The logo became even more relevant when the winery won a gold medal for the St. Catharines winery’s Creek Shores Chardonnay at a prestigious global wine competition at the 31st annual Chardonnay du Monde in France, where hundreds of wines across the globe compete for recognition.

He said the win was appropriate, because the 2020 vintage from Wending Home vineyards was particularly spectacular.

“It was an extraordinary vintage in 2020. (The year) was a terrible time for us, but a wonderful time to start a winery because of the quality of vintage that year,” said Giesbrecht. “Our logo now rings true when you get an award.”

Giesbrecht, who grew up in nearby Jordan Station, settled on “Wending Home” as the name of the winery. It depicts a homecoming of sorts for the winemaker, but conducted by a meandering path that has led to various wineries across the Niagara region until he found his calling at the Ninth Street facility.

“I like the word ‘wending,’” said Giesbrecht, 65. “It fits my philosophy.”

When he proposed “Wending” as the name of the winery to Feng, Giesbrecht asked what the word means in Chinese. He was pleasantly surprised it meant striving to be better.

“We wanted to have a good rapport with the Chinese community,” he said. “We didn’t want a word that offended anybody.”

The distinctive logo was replicated using a natural stamp made in China, and it can now be found on all of the winery’s bottles.

“(The stamp) is also something traditional that is used to make your work” a sign of quality, said Giesbrecht.

The winery has only been open since 2020 when Giesbrecht and Feng, 55, and her husband Jiannen Li, 74, partnered.

Feng arrived in Canada in 2015 from China looking to purchase land to become a farmer. Along with Li, they bought the property with the 9.3-hectare vineyard on Ninth Street, and built the house in which the on-site retail store is located. The vineyard had been planted in the mid-’80s, so it was a healthy and mature growth.

“I wanted to make some high-quality wine,” said Feng, who was a landscaping engineer in China.

Her husband was a landscape architect.

Feng found herself in Giesbrecht’s wine course at Niagara College and eventually asked him if he would be interested in becoming the winery’s manager.

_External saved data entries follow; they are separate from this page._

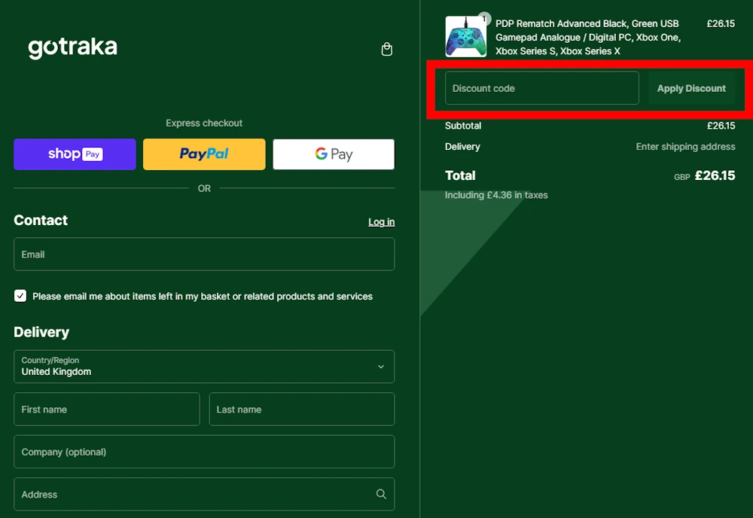Open the shopping bag icon
Image resolution: width=753 pixels, height=518 pixels.
[x=386, y=49]
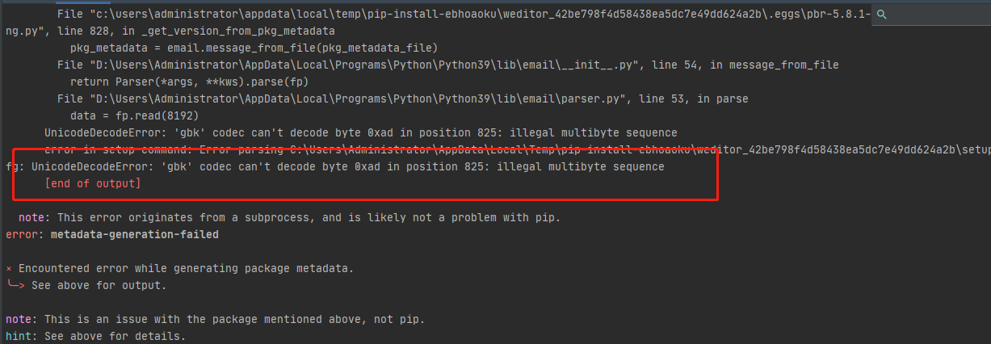Click the 'fg: UnicodeDecodeError' line inside the red box
Image resolution: width=991 pixels, height=344 pixels.
point(334,166)
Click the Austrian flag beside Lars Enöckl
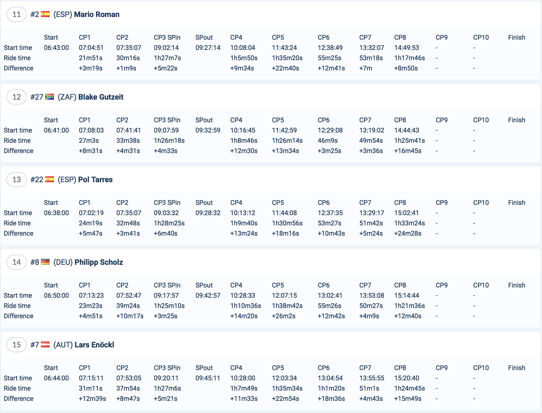This screenshot has width=542, height=413. pos(45,345)
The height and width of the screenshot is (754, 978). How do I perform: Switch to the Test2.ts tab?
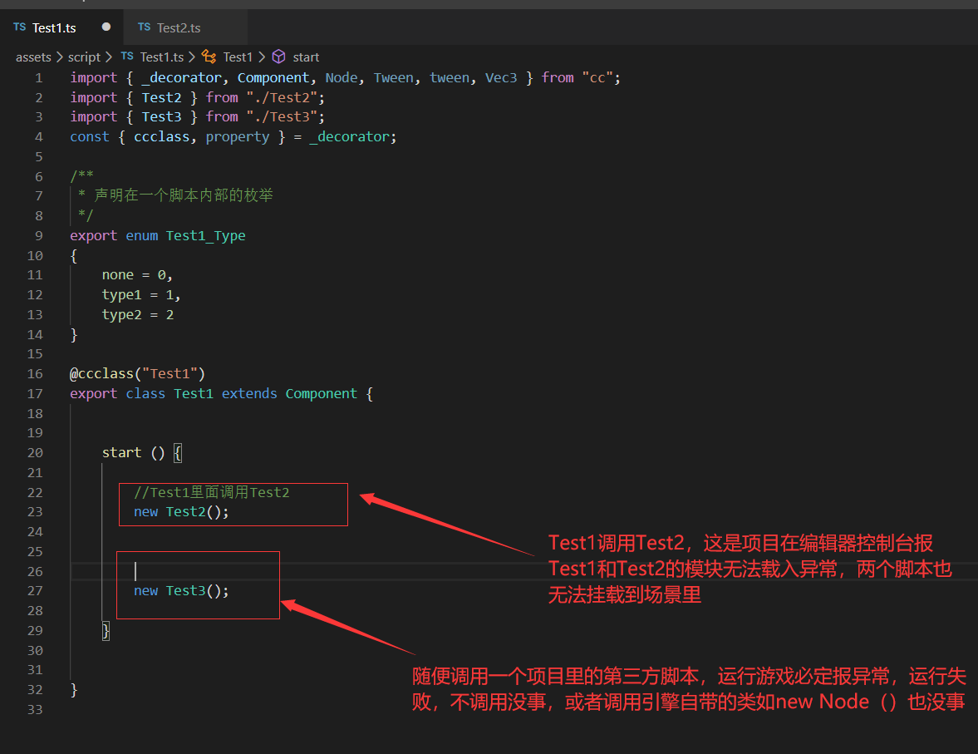pyautogui.click(x=179, y=27)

Giesbrecht has been a professor for about a decade at the college, but for 23 years he was head winemaker at Henry of Pelham, along with other wineries. It was a request that gnawed at him before he accepted.

“I describe it as a kind of an itch that needed scratching,” said Giesbrecht. “I wanted to get back into the business of making wine, in smaller, commercial quantities.”

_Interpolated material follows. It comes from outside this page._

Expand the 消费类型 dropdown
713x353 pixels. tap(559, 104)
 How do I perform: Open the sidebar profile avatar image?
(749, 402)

It’s a decision that is fraught with peril. Giesbrecht said more than 60 per cent of Ontario wineries are losing money. And even the larger wineries, though they are earning revenue, are investing a lot of cash to keep their operations going.

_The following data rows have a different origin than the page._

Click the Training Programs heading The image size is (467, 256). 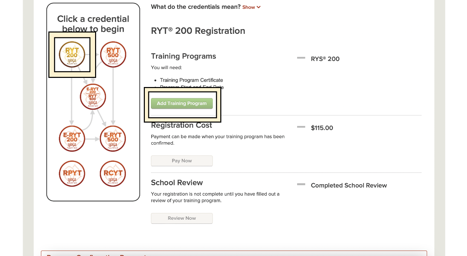click(x=183, y=56)

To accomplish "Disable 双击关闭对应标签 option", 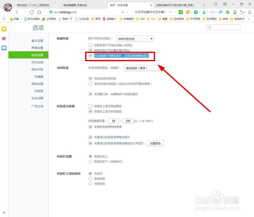I will coord(90,79).
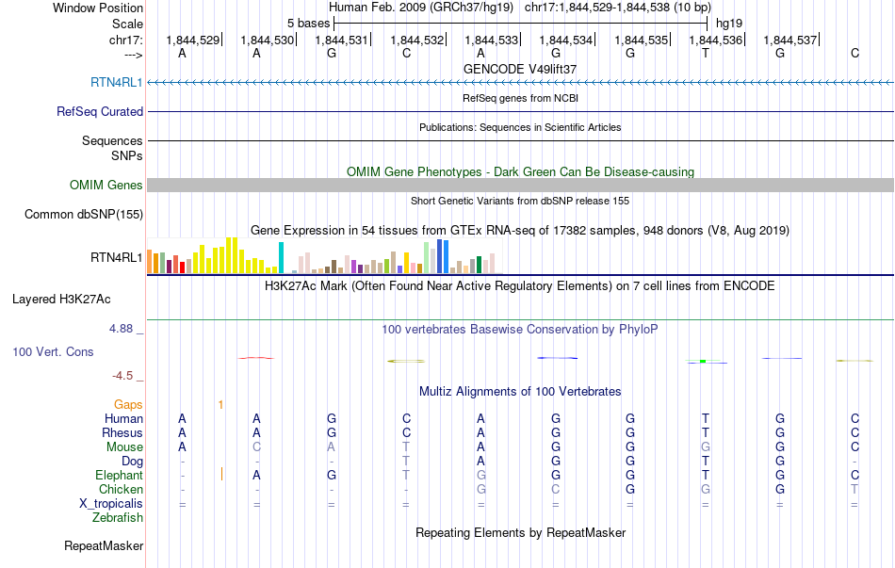
Task: Click the orange insertion bar in Elephant row
Action: coord(221,474)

“There are not many wineries that are happy with their earnings,” he said.

The industry continues to battle against higher taxes and imported wines from companies that don’t pay the costs domestic wineries are forced to contribute, he said.

“They are just scraping by. Saying it’s been tough is maybe an understatement,” said Giesbrecht.

The government’s recent support for wineries has been welcome, as is the elimination of the 6.1 per cent tax for wines and wine coolers sold at on-site retailers, said Giesbrecht.

But the VQA program (Vintners Quality Alliance) is a highlight of what can be done to promote local wine, he said. The regulatory system guarantees the high quality and origin for Canadian wines.

“It is an indication of authentication,” said Giesbrecht.

Despite the obstacles, after four years of hard work and an award from a prestigious organization, the winery is still operating, said Giesbrecht.

“We have great wines,” he said. “The medal is an example of that. We don’t enter many competitions, but we wanted to get our name out there.”

The winery has about 16 wines available, and there are “more coming,” including a number of red wines that are aging in a barrel, Giesbrecht said.

“I think I’m very lucky,” said Feng. “I’m very happy making these types of wines.”